## Goal
Please return each line of the data below that contains the string "pixels", copied in full.

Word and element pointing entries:
[BEGIN]

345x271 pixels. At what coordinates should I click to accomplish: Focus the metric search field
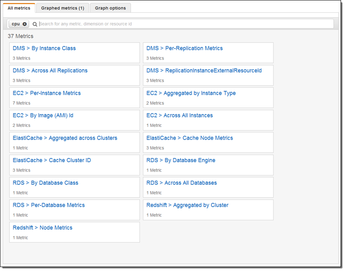click(x=185, y=24)
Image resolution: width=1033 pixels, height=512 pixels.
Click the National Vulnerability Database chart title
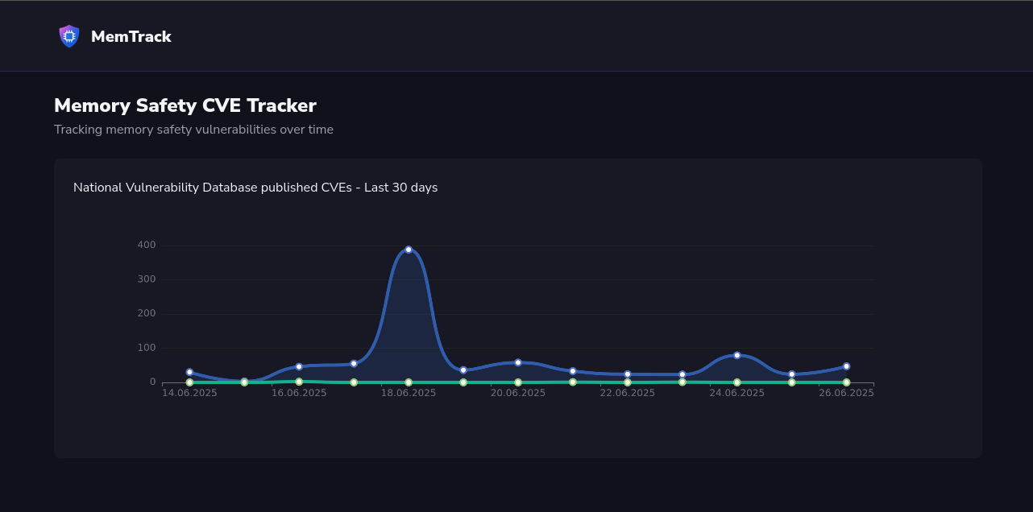pyautogui.click(x=255, y=188)
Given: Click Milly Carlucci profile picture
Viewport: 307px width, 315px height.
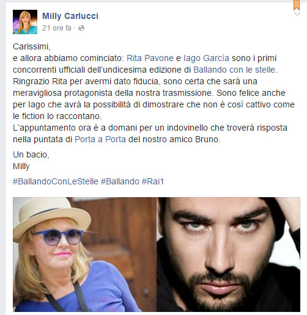Looking at the screenshot, I should tap(25, 22).
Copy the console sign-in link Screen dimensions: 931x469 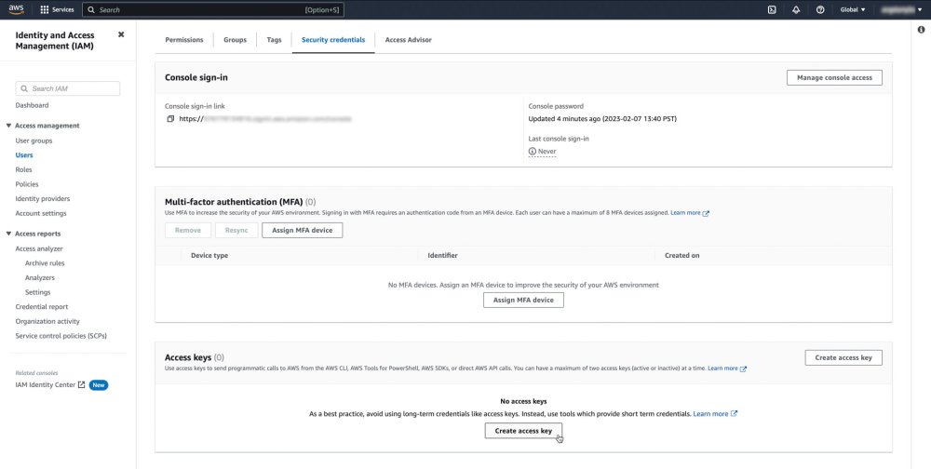170,119
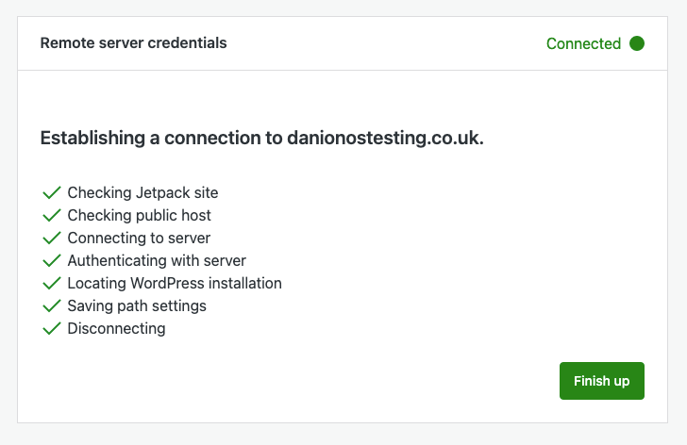The height and width of the screenshot is (445, 687).
Task: Select the Checking Jetpack site text
Action: pos(142,192)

[END]

## Answer to the task
345x271 pixels. At what coordinates should I click to accomplish: Focus the metric search field
Image resolution: width=1033 pixels, height=512 pixels.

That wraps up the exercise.